Exercise prompt »
The lines to repeat run from the one containing "This screenshot has height=1080, width=1080." through the last line of the records below; repeat them exactly and give nothing more.

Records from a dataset
++++++++++
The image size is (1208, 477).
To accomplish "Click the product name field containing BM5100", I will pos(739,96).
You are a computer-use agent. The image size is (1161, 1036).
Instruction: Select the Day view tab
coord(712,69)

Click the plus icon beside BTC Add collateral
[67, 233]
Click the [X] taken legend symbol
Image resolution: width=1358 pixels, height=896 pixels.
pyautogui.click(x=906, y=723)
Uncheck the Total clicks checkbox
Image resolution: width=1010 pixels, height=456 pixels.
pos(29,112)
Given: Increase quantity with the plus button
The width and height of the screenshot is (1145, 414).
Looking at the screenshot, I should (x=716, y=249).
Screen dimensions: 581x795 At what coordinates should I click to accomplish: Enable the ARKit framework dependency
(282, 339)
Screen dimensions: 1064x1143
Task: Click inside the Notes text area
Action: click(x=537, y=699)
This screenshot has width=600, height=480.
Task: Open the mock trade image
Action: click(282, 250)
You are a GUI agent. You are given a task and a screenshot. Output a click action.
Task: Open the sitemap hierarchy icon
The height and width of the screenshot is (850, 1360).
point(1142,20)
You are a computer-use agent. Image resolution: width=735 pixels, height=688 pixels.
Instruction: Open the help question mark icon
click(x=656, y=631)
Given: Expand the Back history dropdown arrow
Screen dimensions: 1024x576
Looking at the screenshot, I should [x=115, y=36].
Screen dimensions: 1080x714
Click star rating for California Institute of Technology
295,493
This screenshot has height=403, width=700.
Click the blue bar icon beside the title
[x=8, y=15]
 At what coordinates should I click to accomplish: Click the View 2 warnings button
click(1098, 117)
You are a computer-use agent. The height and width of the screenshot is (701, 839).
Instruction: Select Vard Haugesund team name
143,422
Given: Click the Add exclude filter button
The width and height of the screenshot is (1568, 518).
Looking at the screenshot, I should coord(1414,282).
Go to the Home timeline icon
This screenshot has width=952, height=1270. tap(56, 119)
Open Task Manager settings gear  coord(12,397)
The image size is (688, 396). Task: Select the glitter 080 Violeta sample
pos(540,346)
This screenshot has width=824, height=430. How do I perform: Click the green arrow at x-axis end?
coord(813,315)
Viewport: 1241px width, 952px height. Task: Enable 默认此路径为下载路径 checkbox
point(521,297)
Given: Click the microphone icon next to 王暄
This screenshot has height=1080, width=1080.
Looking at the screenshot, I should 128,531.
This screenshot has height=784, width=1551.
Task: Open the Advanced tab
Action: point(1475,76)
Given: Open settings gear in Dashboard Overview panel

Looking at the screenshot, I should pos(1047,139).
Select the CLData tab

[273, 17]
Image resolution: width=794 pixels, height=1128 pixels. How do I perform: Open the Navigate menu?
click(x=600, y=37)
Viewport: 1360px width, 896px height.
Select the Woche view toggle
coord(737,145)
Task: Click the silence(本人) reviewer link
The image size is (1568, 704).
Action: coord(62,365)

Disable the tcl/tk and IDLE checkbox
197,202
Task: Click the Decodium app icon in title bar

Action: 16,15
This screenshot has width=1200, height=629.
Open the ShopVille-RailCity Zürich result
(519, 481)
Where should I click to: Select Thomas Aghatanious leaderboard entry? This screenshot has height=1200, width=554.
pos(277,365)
++++++++++
Output for this exercise »
This screenshot has height=1080, width=1080.
Looking at the screenshot, I should 128,531.
This screenshot has height=784, width=1551.
Task: Open the Advanced tab
Action: point(1475,76)
Given: Open settings gear in Dashboard Overview panel

Looking at the screenshot, I should pos(1047,139).
Select the CLData tab

[273, 17]
Image resolution: width=794 pixels, height=1128 pixels. How do I perform: Open the Navigate menu?
click(x=600, y=37)
Viewport: 1360px width, 896px height.
Select the Woche view toggle
coord(737,145)
Task: Click the silence(本人) reviewer link
The image size is (1568, 704).
Action: coord(62,365)

Disable the tcl/tk and IDLE checkbox
197,202
Task: Click the Decodium app icon in title bar

Action: 16,15
This screenshot has width=1200, height=629.
Open the ShopVille-RailCity Zürich result
(519, 481)
Where should I click to: Select Thomas Aghatanious leaderboard entry? This screenshot has height=1200, width=554.
pos(277,365)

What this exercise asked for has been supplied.